Beijing is a completely amazing city. Despite the fact that therea re like 15 million people there, everything is really well organized and clean. Well, except the air which is ridiculously polluted. But they're doing tons of improvements on the city in preparation for the 2008 Olympics, so it was looking good. The thing that surprised me most (but shouldn't have) about China was that people spoke pretty much no English. I guess I figured that after I could easily find English speakers in rural Ethiopia, it would be no problem in the capital of the most populated country in the world. I also had the opportunity to sample some delicious Chinese dishes, like cow stomach and duck intestines. The various innards I ate ranged from just okay, this tastes like a piece of rubber (cow stomach) to wow, this is kind of delicious (duck blood).

Here's a photo of me on the Great Wall. I should explain that the photographer thought a good idea for a photo would be if I turned around and then spun when the photos was about to be taken, which is why I look like this in the photo. You have to admit, it is more exciting than me just standing there, right?







The Great Wall was really amazing - I just couldn't get over how cool it was just snaking through the landscape for thousands of miles. It's mostly all restored sections, but it was easy to imagine Chinese soldiers protecting their land atop the wall. I highly recommend visiting the Great Wall if the opportunity ever presents itself.



The second most awesome thing I saw in China was in Urumqi, in Xinjiang province. This province borders 6 other countries - Mongolia, Russia, Tajikstan, Kyrgystan, Kazakhstan, and Afghanistan. As a result of its location and history, the province has a culture that's completely different than what ever thought could exist in China. Here's another map!





Unfortunately, I forgot to bring my camera to Urumqi, but I also spent the majority of my time there in a hotel in meetings, so it wasn't that interesting to see. We went to a cultural show one night that showcased a lot of song and dance from the Xinjiang province, which was cheesily touristy, but really interesting at the same time. I wish we'd had more time out there.

I was back in Addis for about a week before I went on another trip (this time for pleasure!) to Lalibela, in northern Ethiopia, and I'll post about that extremely soon.















Wednesday, February 21, 2007

RIP Puppy

At about 9:15am today, our beloved puppy, Puppy, passed away. She started showing signs of sickness yesterday, and we brought her to the vet immediately, who diagnosed her with Tick Fever. After she showed no signs of improvement today, I brought her to the vet again, who gave her some more medicine and said she would be okay. On the way home, she stopped breathing and died in my arms. She was 3 months old.

Sunday, February 18, 2007

I'm back...
══════════════════════════════
Print the part of the blog text above starting at "Wednesday, February 21, 2007" and ending at "I'm back...", word for word.
══════════════════════════════
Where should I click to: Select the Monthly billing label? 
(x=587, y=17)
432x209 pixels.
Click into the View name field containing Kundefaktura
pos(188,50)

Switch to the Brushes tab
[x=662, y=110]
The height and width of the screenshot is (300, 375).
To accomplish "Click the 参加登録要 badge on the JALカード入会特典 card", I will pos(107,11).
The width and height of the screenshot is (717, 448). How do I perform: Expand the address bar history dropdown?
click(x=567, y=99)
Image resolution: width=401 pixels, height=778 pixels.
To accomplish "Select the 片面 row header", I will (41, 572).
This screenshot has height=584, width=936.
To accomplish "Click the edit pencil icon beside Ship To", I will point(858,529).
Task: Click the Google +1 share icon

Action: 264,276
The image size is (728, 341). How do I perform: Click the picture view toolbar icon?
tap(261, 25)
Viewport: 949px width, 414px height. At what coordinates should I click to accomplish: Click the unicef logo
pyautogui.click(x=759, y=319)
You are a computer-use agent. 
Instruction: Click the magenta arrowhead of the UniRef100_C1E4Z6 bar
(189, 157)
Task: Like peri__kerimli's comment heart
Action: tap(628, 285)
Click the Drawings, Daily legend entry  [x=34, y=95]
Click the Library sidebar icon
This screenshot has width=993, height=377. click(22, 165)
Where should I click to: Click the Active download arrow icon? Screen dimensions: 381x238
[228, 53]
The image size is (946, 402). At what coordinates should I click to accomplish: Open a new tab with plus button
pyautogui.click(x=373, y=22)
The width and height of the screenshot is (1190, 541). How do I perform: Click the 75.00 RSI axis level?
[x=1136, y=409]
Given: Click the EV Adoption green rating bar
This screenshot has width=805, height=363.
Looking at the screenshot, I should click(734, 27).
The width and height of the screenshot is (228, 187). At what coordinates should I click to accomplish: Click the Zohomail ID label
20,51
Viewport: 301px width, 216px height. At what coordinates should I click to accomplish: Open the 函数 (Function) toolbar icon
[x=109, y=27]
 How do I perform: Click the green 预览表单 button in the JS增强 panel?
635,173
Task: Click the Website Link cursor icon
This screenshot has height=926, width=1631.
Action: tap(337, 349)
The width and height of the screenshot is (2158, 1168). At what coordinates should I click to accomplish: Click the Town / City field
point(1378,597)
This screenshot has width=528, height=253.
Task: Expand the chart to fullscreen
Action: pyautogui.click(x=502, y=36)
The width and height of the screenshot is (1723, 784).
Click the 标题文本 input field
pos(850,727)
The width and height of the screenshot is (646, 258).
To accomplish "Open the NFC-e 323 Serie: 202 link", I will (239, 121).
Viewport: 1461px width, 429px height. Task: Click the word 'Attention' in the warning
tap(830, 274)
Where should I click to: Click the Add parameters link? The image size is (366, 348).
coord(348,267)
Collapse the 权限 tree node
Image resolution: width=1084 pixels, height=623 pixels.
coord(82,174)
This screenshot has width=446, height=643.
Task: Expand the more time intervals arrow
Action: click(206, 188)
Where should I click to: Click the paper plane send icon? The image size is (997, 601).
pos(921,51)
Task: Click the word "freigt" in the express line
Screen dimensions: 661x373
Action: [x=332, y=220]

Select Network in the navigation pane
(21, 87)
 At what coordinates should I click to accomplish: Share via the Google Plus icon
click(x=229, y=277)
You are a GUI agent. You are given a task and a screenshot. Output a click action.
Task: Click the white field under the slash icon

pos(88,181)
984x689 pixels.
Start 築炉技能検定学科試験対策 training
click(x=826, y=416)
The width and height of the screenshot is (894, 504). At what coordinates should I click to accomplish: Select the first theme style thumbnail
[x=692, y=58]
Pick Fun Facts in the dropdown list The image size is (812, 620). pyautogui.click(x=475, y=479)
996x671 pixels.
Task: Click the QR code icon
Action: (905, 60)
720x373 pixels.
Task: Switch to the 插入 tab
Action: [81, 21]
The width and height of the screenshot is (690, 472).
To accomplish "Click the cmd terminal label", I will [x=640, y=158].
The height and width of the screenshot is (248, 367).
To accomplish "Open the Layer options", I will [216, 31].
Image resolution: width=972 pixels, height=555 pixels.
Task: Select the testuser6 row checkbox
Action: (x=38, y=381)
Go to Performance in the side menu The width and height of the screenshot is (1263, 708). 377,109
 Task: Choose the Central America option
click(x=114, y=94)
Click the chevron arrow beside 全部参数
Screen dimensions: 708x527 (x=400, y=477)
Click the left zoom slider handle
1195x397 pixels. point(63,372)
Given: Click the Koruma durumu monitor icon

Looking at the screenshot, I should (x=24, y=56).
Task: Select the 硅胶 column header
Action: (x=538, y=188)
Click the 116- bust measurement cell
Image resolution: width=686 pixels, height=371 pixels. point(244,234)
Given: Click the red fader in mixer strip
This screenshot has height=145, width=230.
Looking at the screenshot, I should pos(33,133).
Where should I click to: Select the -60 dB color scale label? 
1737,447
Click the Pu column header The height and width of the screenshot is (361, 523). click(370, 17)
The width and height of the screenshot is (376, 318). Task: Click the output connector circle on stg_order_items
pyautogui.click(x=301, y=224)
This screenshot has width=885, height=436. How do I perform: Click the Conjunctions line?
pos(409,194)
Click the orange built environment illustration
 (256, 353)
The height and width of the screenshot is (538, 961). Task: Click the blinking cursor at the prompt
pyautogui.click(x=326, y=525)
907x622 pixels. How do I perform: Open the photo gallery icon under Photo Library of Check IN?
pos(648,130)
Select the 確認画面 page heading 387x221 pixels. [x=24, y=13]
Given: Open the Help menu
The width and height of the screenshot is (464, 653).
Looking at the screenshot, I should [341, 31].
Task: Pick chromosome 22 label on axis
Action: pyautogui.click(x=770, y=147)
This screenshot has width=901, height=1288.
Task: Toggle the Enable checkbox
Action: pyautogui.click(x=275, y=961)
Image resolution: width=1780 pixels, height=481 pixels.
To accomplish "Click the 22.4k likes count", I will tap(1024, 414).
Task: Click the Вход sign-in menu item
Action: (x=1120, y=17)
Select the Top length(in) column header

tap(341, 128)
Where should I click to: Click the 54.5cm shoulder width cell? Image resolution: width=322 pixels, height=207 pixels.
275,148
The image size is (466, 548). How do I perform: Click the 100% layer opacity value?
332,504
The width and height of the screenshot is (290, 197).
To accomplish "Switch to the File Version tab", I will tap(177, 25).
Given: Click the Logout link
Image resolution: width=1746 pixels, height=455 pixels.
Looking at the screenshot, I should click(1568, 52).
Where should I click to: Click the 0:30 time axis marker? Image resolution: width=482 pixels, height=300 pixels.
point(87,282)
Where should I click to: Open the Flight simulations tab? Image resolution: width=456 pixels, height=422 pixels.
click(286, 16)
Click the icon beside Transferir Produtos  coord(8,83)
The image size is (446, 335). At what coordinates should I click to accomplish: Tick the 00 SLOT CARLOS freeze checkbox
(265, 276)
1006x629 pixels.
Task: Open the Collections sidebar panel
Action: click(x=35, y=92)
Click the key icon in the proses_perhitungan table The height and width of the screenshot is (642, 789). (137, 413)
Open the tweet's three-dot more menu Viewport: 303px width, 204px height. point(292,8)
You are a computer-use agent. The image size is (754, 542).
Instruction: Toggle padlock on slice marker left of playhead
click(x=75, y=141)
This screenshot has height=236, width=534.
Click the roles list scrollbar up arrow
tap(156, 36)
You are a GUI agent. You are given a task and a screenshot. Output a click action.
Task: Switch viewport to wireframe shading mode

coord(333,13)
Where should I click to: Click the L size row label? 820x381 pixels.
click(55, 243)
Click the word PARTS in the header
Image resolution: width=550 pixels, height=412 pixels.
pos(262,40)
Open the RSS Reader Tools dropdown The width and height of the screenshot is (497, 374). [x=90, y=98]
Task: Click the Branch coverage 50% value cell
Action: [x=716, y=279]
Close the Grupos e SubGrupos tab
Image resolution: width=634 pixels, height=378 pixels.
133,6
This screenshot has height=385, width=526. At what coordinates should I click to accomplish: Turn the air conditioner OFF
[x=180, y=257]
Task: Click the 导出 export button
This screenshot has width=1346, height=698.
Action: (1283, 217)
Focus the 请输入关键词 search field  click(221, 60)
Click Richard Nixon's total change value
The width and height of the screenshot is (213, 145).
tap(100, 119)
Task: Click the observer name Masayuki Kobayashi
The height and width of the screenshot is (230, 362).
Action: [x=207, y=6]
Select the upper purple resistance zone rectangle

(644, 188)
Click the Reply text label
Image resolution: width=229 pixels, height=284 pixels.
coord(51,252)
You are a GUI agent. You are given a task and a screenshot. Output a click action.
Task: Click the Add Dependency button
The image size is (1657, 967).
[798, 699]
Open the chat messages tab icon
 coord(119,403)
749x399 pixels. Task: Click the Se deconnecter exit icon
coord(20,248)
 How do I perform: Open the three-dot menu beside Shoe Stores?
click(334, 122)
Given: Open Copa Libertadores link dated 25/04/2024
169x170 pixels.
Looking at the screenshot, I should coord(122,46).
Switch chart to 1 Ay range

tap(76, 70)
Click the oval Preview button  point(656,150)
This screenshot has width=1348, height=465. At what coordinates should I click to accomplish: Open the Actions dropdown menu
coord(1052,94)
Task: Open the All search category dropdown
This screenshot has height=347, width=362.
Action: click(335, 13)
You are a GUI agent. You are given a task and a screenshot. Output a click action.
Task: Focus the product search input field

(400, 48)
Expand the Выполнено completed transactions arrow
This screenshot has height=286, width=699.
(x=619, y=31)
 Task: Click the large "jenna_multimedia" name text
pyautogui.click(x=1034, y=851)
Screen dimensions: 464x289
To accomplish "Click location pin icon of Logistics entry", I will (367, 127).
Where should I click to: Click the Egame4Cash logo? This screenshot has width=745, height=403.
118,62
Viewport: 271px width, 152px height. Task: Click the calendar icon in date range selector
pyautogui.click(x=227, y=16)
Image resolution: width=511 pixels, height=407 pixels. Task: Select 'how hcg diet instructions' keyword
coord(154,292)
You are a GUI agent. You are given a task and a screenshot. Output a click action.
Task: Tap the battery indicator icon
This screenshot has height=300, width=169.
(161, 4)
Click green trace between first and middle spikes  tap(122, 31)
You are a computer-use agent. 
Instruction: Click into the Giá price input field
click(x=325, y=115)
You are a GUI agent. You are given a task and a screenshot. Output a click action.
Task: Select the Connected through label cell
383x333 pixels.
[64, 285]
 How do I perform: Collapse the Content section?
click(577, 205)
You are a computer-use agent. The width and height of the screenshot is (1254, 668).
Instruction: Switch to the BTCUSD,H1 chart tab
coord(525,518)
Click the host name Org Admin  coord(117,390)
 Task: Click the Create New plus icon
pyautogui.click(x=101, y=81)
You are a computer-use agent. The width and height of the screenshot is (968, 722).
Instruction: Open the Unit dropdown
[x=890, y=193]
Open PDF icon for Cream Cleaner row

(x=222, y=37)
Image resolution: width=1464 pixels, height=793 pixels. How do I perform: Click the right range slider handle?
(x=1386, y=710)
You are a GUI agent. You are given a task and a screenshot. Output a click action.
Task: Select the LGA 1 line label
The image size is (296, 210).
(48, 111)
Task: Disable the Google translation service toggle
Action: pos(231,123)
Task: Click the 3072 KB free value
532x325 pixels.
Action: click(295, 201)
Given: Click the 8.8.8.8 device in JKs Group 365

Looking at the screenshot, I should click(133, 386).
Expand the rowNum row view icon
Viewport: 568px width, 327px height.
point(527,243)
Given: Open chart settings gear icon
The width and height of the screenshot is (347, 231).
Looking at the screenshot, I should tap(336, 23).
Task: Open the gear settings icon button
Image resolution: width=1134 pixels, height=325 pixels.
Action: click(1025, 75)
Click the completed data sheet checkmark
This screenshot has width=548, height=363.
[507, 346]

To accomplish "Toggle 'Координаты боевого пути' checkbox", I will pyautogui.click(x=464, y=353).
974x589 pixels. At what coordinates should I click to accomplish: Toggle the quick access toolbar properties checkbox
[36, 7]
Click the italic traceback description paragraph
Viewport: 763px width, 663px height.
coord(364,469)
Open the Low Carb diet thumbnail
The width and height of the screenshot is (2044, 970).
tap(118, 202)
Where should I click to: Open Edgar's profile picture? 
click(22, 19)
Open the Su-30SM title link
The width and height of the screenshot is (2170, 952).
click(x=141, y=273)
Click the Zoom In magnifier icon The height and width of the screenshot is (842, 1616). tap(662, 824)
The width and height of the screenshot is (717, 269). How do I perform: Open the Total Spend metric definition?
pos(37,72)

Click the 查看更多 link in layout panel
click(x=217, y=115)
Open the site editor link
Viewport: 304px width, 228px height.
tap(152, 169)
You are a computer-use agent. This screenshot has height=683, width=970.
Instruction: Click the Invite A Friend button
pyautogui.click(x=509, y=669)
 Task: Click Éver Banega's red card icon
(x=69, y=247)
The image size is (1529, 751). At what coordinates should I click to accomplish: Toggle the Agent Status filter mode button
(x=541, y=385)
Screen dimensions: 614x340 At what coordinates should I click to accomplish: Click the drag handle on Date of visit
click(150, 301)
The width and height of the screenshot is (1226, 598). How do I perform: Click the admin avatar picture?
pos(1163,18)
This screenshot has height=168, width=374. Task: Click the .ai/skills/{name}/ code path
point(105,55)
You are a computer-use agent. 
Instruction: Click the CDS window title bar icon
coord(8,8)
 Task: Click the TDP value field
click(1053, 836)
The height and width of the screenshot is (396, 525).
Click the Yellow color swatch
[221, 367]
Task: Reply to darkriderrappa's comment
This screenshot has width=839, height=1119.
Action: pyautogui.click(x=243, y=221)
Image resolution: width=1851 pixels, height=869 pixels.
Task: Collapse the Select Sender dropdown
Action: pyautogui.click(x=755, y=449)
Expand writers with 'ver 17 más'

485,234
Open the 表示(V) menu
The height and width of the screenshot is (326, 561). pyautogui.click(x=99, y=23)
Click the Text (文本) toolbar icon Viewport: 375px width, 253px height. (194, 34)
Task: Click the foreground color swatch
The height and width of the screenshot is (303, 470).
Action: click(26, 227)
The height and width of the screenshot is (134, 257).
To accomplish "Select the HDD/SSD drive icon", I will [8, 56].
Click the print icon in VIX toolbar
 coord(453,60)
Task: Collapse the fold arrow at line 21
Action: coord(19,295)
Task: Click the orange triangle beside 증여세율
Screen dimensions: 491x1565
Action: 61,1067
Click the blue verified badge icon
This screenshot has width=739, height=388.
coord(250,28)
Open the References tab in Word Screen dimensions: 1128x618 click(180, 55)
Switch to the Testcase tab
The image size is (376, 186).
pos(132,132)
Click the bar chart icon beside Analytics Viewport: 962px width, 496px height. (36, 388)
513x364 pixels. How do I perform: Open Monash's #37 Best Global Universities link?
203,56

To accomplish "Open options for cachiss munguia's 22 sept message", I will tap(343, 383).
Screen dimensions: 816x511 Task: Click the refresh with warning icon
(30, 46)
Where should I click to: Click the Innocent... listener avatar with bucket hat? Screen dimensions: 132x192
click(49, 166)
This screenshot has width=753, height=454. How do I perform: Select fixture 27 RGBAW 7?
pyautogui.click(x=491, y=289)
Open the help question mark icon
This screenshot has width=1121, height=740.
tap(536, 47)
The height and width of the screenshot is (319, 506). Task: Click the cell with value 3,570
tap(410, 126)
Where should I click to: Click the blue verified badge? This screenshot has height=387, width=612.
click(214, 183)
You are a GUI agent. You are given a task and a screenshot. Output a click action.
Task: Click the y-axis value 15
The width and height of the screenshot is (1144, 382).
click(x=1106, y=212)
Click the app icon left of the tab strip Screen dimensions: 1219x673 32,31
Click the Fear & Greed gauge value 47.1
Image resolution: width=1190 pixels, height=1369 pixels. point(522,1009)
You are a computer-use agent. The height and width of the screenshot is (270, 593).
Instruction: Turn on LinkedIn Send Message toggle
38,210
══════════════════════════════
**Result**
Wednesday, February 21, 2007

RIP Puppy

At about 9:15am today, our beloved puppy, Puppy, passed away. She started showing signs of sickness yesterday, and we brought her to the vet immediately, who diagnosed her with Tick Fever. After she showed no signs of improvement today, I brought her to the vet again, who gave her some more medicine and said she would be okay. On the way home, she stopped breathing and died in my arms. She was 3 months old.

Sunday, February 18, 2007

I'm back...